Look at da Rules and find a rule or FAQ that you like. Write it as a poem.
Write a 26-line poem where each line begins with a letter of the alphabet, in order.
Write a poem without the letter s.
Go to Wikipedia and click on the Random Page link. Either write about what's on the page or use the title as your title and write something completely different.
What's in your name?  What should be?
What does *heritage* mean to you?  Describe yours.
Mix and match two cliches, proverbs, or sayings.  Any two will do.  *A day late* (and a dollar short _and_ all dressed up) *and nowhere to go* for example.  Write a poem about it.
Write a poem that uses anaphora.
Write a blessing.
Choose a short form like haiku or tanka and write a series of poems in that form that explore the same topic.
As Easter and Pesach fall in April, maybe a poem on either theme.
Write a poem, for better or worse, about a teacher from school.
Open a dictionary, page through until an unknown word catches your eye. Read the definition and then try writing a poem containing the new word.
Pick up a book near you -- a real book, not an ebook -- and turn to page 179.  Go to the sixth paragraph of that page and use the *LAST* word of that paragraph as the title of your poem.  (my thanks to https://www.random.org/ for a random number from 1-250 and from 1-15)
Go to https://www.random.org/colors/hex -- it will give you a random color.  Write a poem about it.
What is the quietest place you've ever been?
That one person who... Tell us more.
Read Valentine by Carol Ann Duffy.  Let it inspire you.  Or read another poem by another poet.  The point is to take something away.
Write a phone poem.  Pick up your phone or tablet and start with *I* and use only the words that appear in your suggestion bar.  You don't have to use the middle one, or any specific one but you can't cheat and use words that aren't there.  Stop when you feel you're done.
Write a "love" poem to/for/about a thing you like or enjoy rather than a person.
Go to the the list of common poetic forms here and try one that is new to you.
Titles cannot be copyrighted.  Take the title of a famous poem and write your own completely different poem with the same title.


----------



## Terry D (Mar 24, 2017)

Photo prompts:


----------



## Ariel (Mar 24, 2017)

Can we suggest prompts?


----------



## aj47 (Mar 24, 2017)

Yes, please!  I mentioned it somewhere...the coffeehouse roundtable maybe.  The more we get the better prepared we'll be.


----------



## Ariel (Mar 24, 2017)

Choose a short form like haiku or tanka and write a series of poems in that form that explore the same topic.


----------



## Phil Istine (Mar 24, 2017)

As Easter falls in April, maybe a poem on that theme e.g. bunnies, chocolate eggs, crucifixion etc.
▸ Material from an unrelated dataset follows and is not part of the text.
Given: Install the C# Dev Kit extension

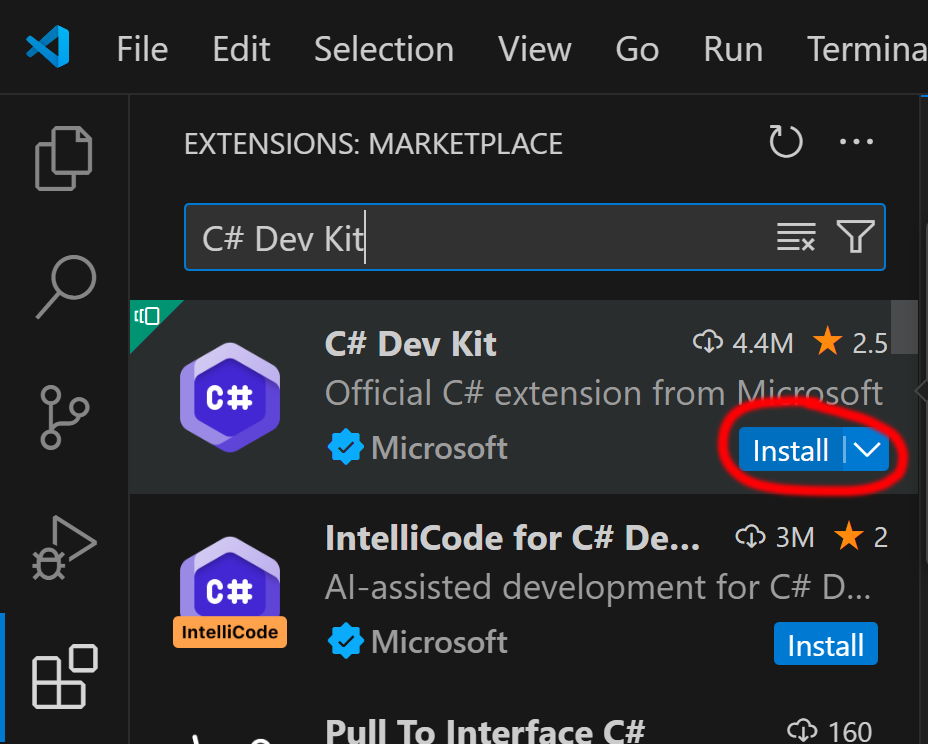Looking at the screenshot, I should (x=790, y=450).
Write a poem, for better or worse, about a teacher from school (if you can remember that far back).


----------



## Darkkin (Mar 25, 2017)

Contextual vocabulary...

Open a dictionary, page through until an unknown word catches your eye.  Read the definition and then try writing a poem containing the new word.
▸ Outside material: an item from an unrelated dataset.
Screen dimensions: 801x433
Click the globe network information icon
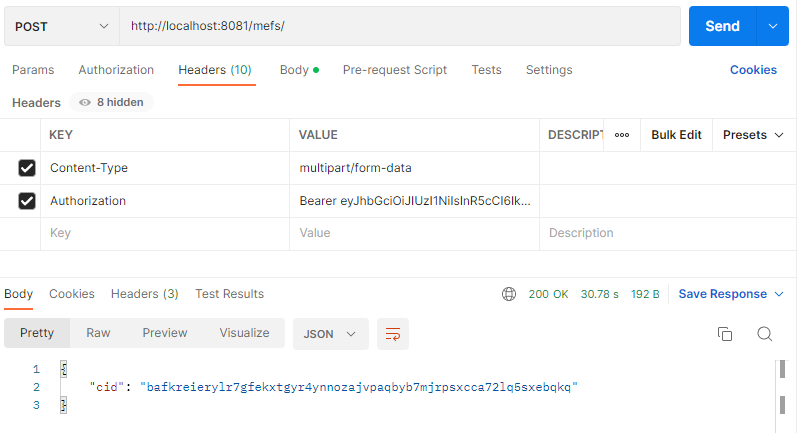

I did this last year quite by accident and ended up with some surprisingly decent material.  The word I got stuck in my head, oddly enough, was lollop.  It means to bounce.  I liked the litany of it so I used it.


----------



## aj47 (Mar 25, 2017)

Hand me a d100 and a d20. ....


----------



## -xXx- (Mar 6, 2018)

2018 visual prompt images
(permissions granted for links to this thread)
by WF artists:

H.Brown, Drawings of mine

Firemajic, Fire Fox

Escorial, watercolors

BlondeAverageReader, Colorful Kent & New Camera

HCole2576, My Barbed Wire Art
 & Always have Camera Ready

TuesdayEve, Experimenting upload photos


many thanks to all!

will edit in as permissions granted


----------



## Ariel (Mar 7, 2018)

How about finding a work of art that is of historical significance and exploring the story behind it? I wrote a poem about the Venus of Willendorf last year.


----------



## Ariel (Mar 8, 2018)

Watch a documentary. Write a poem about what the documentary covered.


----------



## Thaumiel (Mar 8, 2018)

Not really a prompt as such, but a pointer towards some if you're running low.

Find a website called stumbleupon. You can enter interests (e.g poetry, writing) and it will pick random web pages about the topic. You could find anything from poems, poetry discussions and list of prompts. See if something inspires you.


----------



## Thaumiel (Mar 26, 2018)

Here, have a big list of forms....


----------



## Pulse (Mar 6, 2020)

*Theme for 2020*

Last year I used this challenge to unfold the story of a clown outside the circus.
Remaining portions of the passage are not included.